THE WORKSHOP
Welcome to The Workshop!
Created by Fort founder Ashley Richmond, this 14-day program will give you the foundation of a regular practice. For the first time, or for the first time in a long time, this series will get you feeling good in your own body in just two weeks. All you need is your mat and 20 minutes.
The classes are taken from Ashley's own practice, rooted in the breath, full body and challenging. They are short enough to fit into busy schedules and meant to be practiced over 14 consecutive days. The sequences here are simple enough for beginners but will be built on in a way that challenges even seasoned Pilates practitioners! After these two weeks, you will feel stronger, happier, and more confident. And, you can return to this program over and over, whenever you need to get moving again.
-
DAY ONE: WELCOME!
Welcome! We begin this series with a heat-building warm up sequence. The core stability and glut work sequences you will learn today will help to develop strength and structure over the next 14 days.
-
DAY SEVEN: HALFWAY POINT
You've made it half-way! Take a break with a recovery session that includes breath-focused release work to increase flexibility and restore mobility.
-
DAY ELEVEN
FULL BODY. We focus on range of motion driven from full-body sequences. Take your time and enjoy this class, it's going to feel great!
-
DAY TWELVE
Strengthen your feet, ankles, knees and hips with standing lunges and squat sequences. Be sure to focus on your breath — you will need it for endurance and balance.
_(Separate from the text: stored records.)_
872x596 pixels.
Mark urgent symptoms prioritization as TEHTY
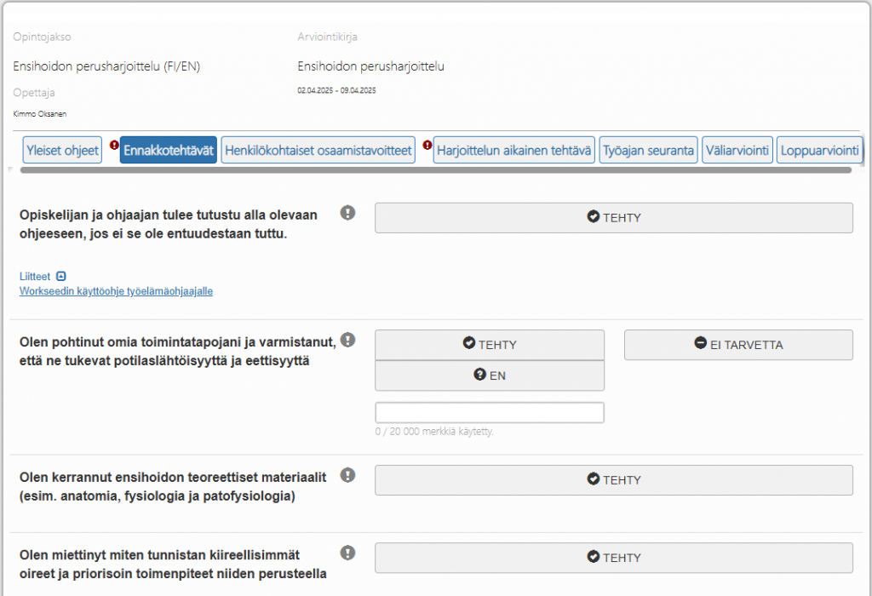tap(613, 558)
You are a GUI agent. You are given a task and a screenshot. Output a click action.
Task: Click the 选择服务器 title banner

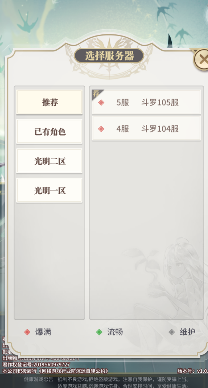[109, 56]
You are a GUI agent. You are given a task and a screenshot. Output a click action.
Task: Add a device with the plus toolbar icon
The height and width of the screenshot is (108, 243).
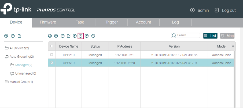tap(56, 36)
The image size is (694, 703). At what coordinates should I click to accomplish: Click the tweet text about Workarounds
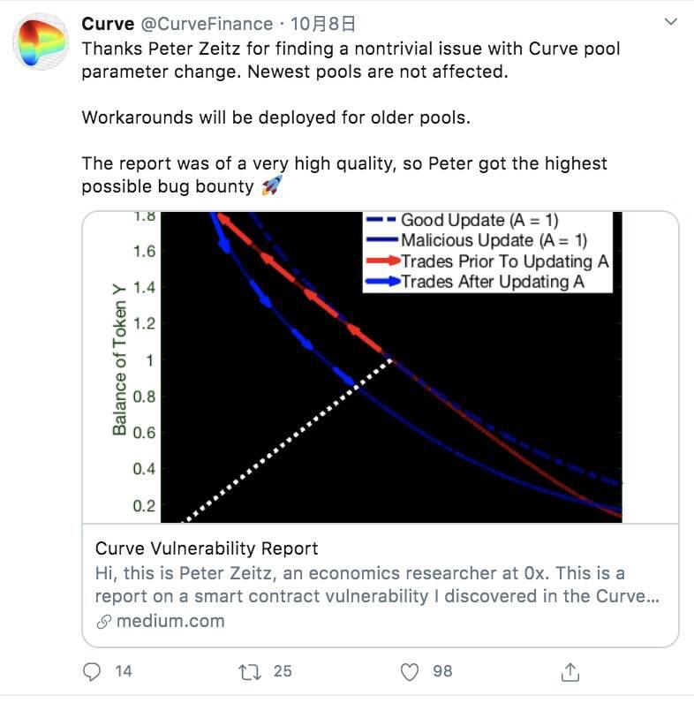(x=275, y=117)
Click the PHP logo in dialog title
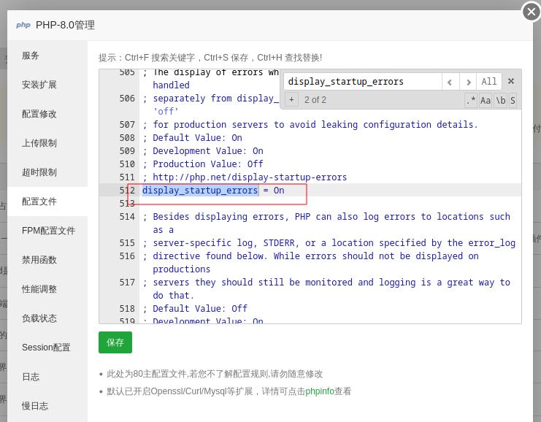This screenshot has width=541, height=422. (23, 25)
This is a good class to repeat! -
DAY THIRTEEN
Today will be a full-body flow, integrating all the sequences we've learned to build endurance, improve balance and create freedom of movement.
-
DAY 14 - YOU MADE IT!
CONGRATULATIONS! You made it...
Celebrate your last session with familiar sequences and a few additional challenges. This is a class to return to when you need a full-body warm up!